Allowing for overlaps, for categories not always updated, and for some notes showing unnamed women
engaged in the particular activity, I have found some 40 notes showing past queens or other stateswomen,
some 30 showing poets, novelists and other writers, some 20 featuring heroines, 10 showing painters and
other artists, 10 showing sopranos, dancers and other musicians, 20 showing educators, 15 suffragists and
similar women's leaders, and several each engaged in activities related to health, peace, religion or science.
Some 60 of the 120 notes have been issued by countries in Europe, 20 each in Latin America and
Asia, 10 in Africa, and the remainder in either North America and the Caribbean, or in the South Pacific area.
Three countries have made a policy of portraying an equal number of women and men on their notes:
Germany, Australia, and now Denmark. Two more have approached parity in the past, Austria and Portugal,
more by accident than design. Some 60 notes issued by 30 countries have women in their watermarks, most
of the watermarks a repeat of the portraits, but in several countries, in particular in the 5000 rupiah note of
Indonesia, only in the watermark. In addition to the notes signed by one of the many women Treasurers of
the United States, there are now at least four countries whose notes are signed by women governors of central
banks, those of Austria, Denmark, Finland and Poland.
At present only one note circulating in the United Kingdom bears the portrait of a distinguished
woman of history, as distinct from a reigning monarch, the 10 pound note issued in mid 1997 by the
Clydesdale Bank in Glasgow, and portraying Mary Slessor, the Scottish missionary to Nigeria, and the 150th
anniversary of whose birth in 1848 we celebrate next year. It was as long ago as 22 august 1980 that I wrote
to the Clydesdale suggesting the portrayal of Mary Slessor, and indeed it seems to take an average of ten
years for my suggestions to come to fruition, by which time the bank governor has retired and my input is
forgotten.
There is however one point I have insisted on, not so much to portray a particular woman as to choose
categories of portraits which do not exclude women. Thus in Iceland I was successful, when the Central Bank
had chosen 17th century scholars as its theme, in pointing out that this was a period when women could not
go to universities, so they chose another kind of female educator for their 5000 kronur note issued in 1986.
But in Canada, whose notes show four Prime Ministers, I have shouted into the wind for many years that
three of the four men shown became Prime Minister before women even got the vote, from 1917 onward.

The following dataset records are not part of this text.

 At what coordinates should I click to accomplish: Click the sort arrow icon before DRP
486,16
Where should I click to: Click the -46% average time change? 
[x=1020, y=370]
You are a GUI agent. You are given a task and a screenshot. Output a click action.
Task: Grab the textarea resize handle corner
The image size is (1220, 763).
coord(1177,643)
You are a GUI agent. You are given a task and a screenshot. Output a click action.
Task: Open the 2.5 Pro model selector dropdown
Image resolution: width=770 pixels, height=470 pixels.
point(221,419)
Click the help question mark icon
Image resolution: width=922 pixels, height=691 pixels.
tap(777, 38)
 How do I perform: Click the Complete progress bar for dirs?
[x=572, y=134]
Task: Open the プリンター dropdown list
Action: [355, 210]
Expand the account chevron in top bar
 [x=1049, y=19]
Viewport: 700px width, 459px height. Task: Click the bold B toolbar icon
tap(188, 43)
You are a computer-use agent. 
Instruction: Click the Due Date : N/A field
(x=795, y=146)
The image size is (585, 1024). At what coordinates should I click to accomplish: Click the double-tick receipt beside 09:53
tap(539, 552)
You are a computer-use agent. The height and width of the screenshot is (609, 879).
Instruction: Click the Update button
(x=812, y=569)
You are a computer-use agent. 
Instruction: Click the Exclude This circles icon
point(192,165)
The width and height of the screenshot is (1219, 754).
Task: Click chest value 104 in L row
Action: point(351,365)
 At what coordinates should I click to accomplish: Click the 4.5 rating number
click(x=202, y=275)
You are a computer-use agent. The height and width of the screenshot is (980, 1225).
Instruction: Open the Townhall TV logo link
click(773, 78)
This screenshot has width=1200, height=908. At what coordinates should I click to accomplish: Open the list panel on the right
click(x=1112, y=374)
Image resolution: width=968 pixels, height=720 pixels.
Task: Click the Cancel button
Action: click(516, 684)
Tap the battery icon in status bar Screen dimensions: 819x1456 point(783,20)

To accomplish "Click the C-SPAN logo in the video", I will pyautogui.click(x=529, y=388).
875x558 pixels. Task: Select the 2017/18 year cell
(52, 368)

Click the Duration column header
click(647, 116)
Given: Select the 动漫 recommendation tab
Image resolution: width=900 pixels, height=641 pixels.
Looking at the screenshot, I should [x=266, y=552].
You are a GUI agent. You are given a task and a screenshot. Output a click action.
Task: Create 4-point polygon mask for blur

Of the 120 women's notes about 50 are in current circulation. If we consider that there are some 200
countries and territories issuing notes, with about five notes per series, or a total of 1000 notes in current
circulation, those 50 women's notes account for only 5% of the current notes, a long way off parity. Thus of
the ten series of notes issued in the United Kingdom and associated islands, only one in fifty, the 10 pounds of
the Clydesdale Bank, shows a famous woman of history. Fortunately we have a queen, though even here we
are lucky, because if Elizabeth II had had a younger brother, her portrait would not grace so many notes in
England and elsewhere as is now the case.
In short there is a long way to go before women obtain parity on the symbols of the nation. It will
similarly be many years before Britain attains the state of parity democracy as, to cite an actual country rather
than Utopia, Sweden may be said to have done, following a series of measures culminating in 48% female
representation in Stockholm City Council in September 1994 and parity cabinets of 11 omen ministers and 11
men formed on 3 October 1994 and again on 15 March 1996. And Sweden of course, while only two of its
five banknotes feature famous women, these are at least the two most used notes, the 20 kronor portraying the
novelist Selma Lagerlof, and the 50 kronor portraying the soprano Jenny Lind.